_Data under study_.
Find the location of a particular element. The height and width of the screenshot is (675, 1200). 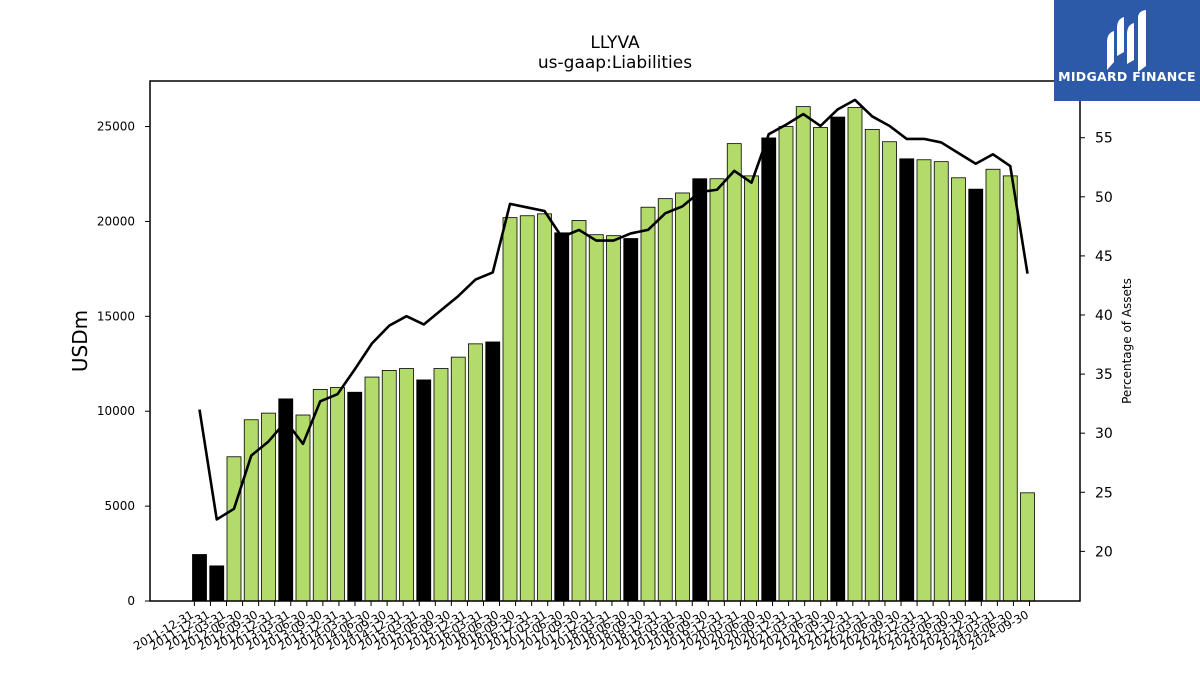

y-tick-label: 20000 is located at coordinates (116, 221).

...

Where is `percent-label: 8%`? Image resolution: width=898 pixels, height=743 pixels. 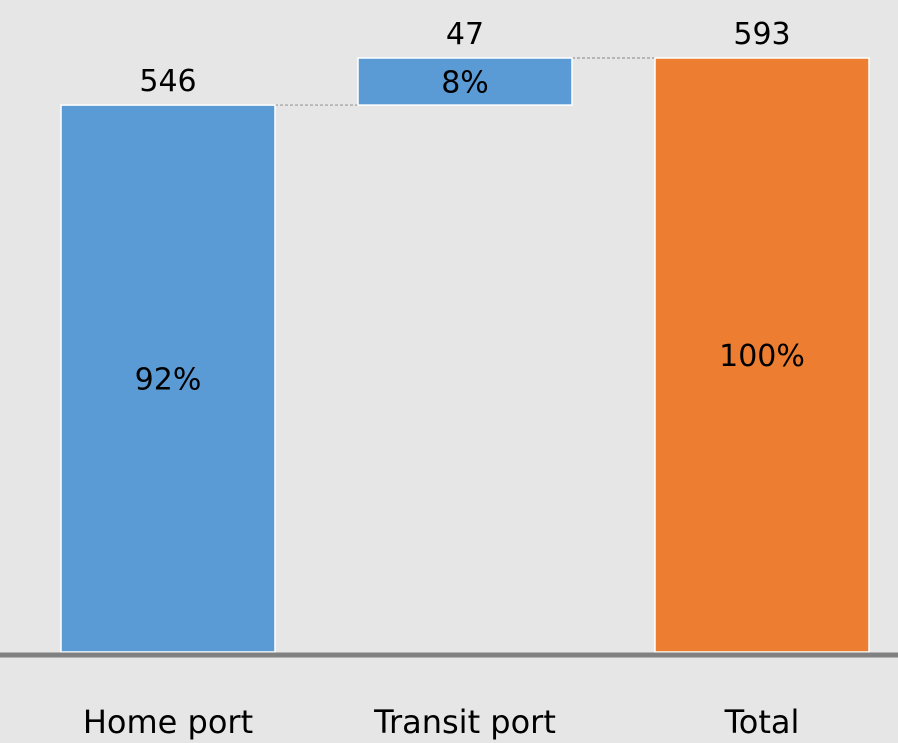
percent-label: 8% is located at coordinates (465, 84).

--

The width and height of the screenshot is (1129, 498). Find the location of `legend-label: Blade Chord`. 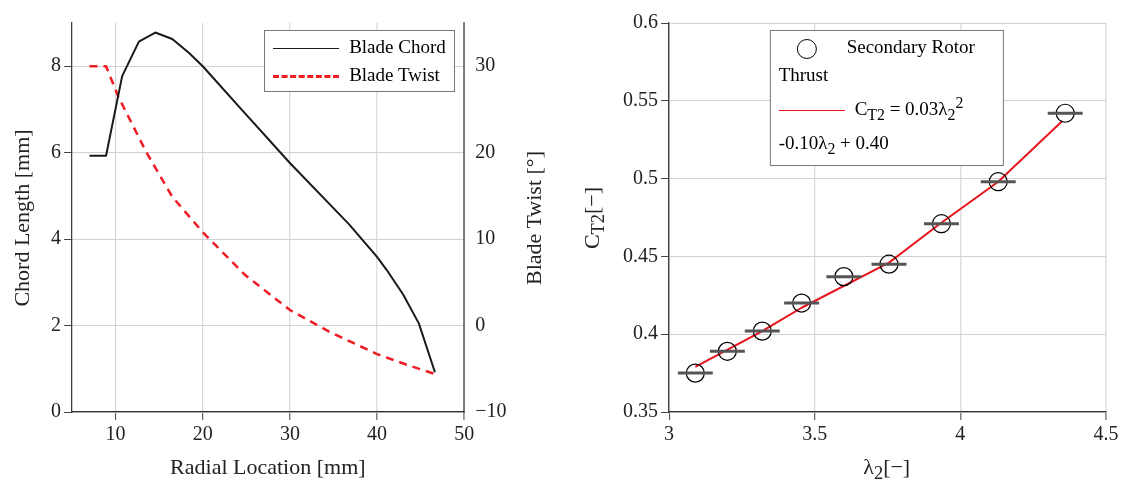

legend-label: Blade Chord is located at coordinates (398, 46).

_Work instructions_.
Print everything from the line containing "Find the location of a" down to the line containing "y-tick-label: 20000 is", with both of those lines included, and omit the pictures.

_Task output_.
Find the location of a particular element. The height and width of the screenshot is (675, 1200). 

y-tick-label: 20000 is located at coordinates (116, 221).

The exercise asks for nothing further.